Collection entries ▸
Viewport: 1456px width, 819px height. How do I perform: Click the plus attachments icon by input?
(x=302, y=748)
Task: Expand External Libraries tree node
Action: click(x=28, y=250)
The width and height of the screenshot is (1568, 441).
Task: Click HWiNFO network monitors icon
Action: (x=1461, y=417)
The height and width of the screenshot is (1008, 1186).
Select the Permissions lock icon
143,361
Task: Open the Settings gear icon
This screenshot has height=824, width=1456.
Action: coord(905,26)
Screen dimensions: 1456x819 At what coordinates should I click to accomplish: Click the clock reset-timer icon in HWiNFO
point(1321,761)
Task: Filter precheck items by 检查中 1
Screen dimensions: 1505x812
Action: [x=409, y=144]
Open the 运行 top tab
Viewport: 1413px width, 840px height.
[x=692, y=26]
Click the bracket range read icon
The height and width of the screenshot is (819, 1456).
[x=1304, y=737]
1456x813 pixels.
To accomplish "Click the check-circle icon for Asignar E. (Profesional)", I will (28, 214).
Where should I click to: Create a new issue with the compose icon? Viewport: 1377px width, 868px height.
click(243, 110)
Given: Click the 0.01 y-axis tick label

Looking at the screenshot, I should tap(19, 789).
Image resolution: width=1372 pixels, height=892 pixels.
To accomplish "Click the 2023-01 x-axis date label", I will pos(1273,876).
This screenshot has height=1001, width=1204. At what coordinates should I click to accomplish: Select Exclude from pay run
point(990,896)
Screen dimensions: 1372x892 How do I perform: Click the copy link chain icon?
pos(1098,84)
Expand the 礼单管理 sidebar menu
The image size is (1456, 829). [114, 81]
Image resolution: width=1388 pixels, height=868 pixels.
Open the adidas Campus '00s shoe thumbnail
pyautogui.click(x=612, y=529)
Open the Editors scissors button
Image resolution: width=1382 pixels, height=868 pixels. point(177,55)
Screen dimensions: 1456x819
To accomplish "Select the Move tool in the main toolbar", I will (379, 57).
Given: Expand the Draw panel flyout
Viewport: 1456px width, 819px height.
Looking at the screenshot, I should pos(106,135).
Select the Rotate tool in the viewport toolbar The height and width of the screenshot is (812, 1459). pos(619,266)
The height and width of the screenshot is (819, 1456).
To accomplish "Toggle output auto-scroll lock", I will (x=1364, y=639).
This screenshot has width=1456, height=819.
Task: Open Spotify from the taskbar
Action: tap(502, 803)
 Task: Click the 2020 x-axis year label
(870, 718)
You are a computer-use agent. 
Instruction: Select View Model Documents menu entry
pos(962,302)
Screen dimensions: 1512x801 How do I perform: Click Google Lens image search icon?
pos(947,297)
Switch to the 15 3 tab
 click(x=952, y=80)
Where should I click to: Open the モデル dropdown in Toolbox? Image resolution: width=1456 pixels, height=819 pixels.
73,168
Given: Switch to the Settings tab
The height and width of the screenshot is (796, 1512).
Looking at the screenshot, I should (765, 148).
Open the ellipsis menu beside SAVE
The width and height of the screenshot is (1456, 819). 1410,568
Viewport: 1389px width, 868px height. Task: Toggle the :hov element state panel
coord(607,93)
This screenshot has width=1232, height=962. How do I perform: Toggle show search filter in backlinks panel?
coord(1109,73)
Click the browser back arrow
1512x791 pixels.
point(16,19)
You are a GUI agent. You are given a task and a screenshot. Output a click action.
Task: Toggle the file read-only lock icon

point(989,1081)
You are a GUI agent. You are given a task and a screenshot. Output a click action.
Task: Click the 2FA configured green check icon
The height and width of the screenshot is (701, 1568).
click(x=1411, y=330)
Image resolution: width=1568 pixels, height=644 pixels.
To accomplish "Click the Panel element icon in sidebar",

PROBLEM DETAILS ▸
What lines above contain "Settings"? Copy them out.

OUTPUT FOR THIS TASK ▸
Task: Open the Settings gear icon
Given: Switch to the Settings tab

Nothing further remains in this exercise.